*What to do*
Restate the whole listing below word for word and keep the images out.
-- Information follows --
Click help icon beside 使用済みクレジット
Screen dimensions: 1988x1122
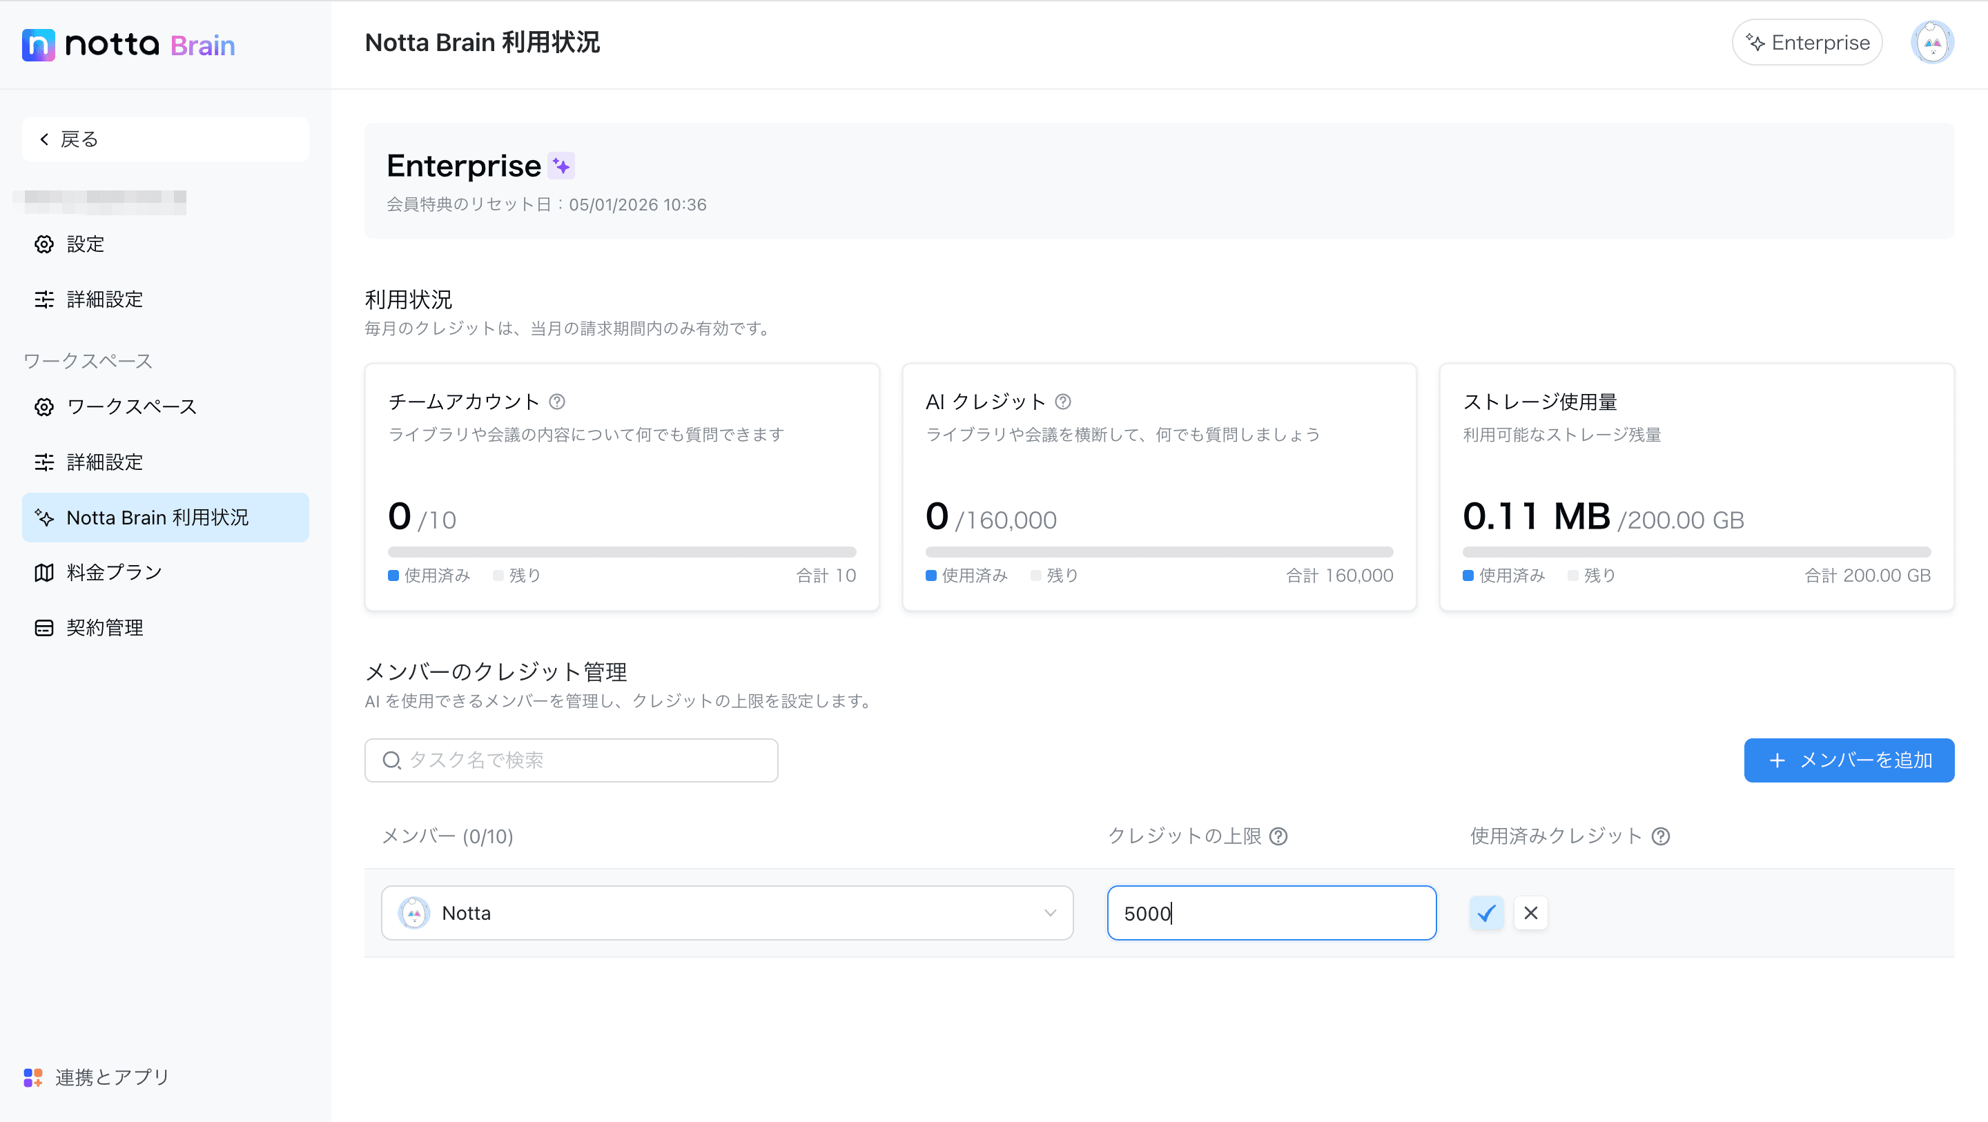point(1661,836)
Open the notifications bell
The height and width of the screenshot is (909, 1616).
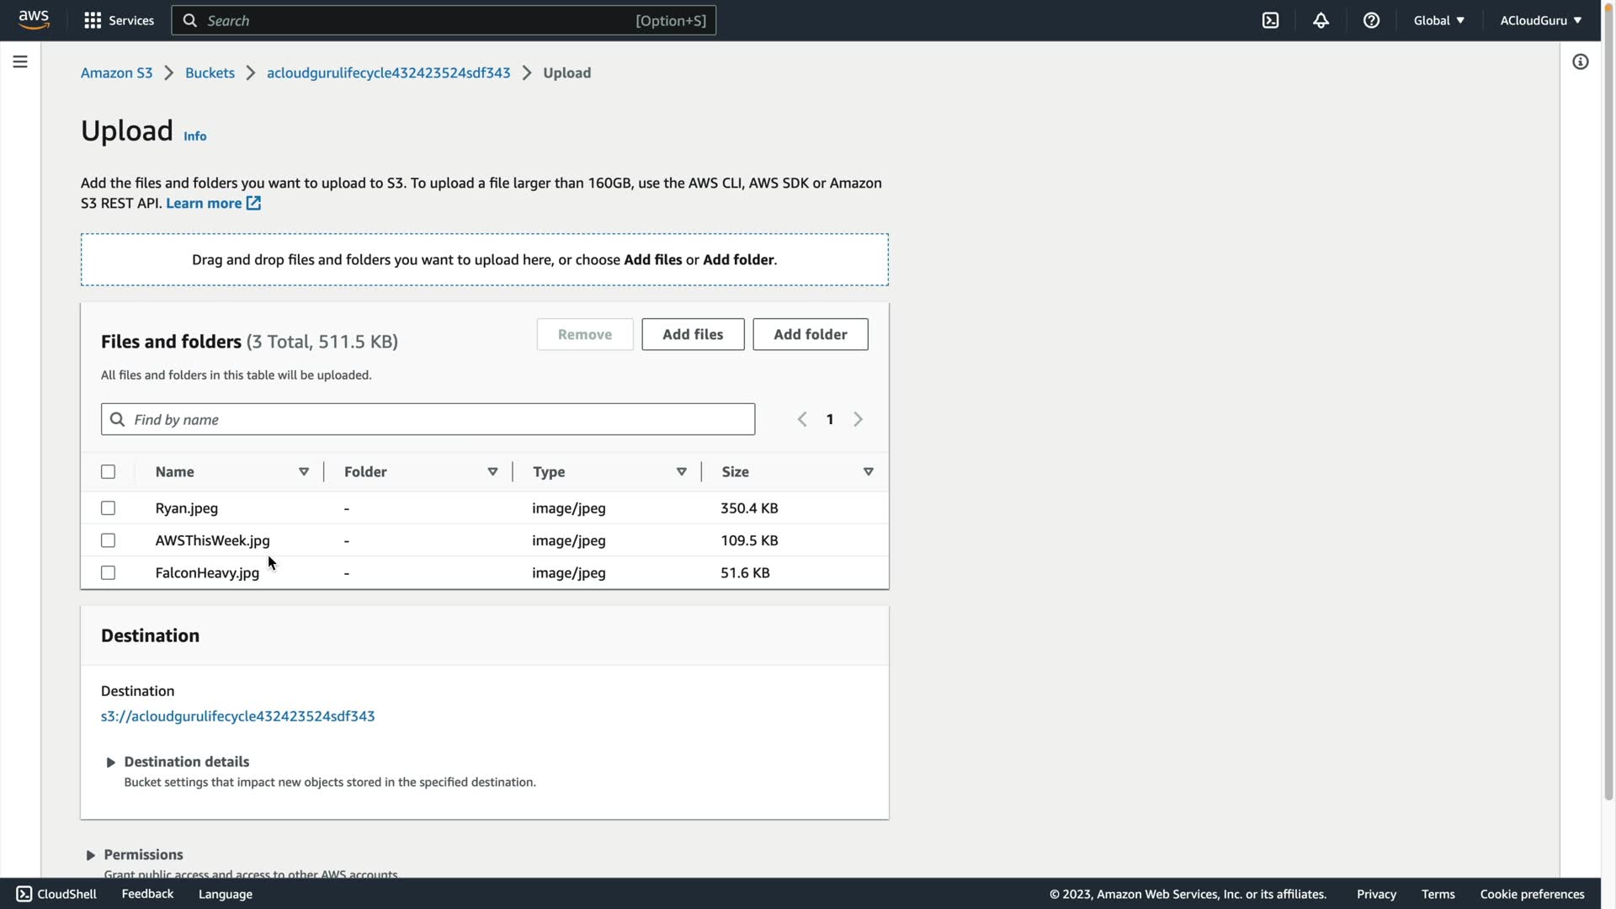click(1321, 20)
-- Information concluded --
*Final answer*
Click help icon beside 使用済みクレジット
Screen dimensions: 1988x1122
point(1661,836)
Open the notifications bell
The height and width of the screenshot is (909, 1616).
click(1321, 20)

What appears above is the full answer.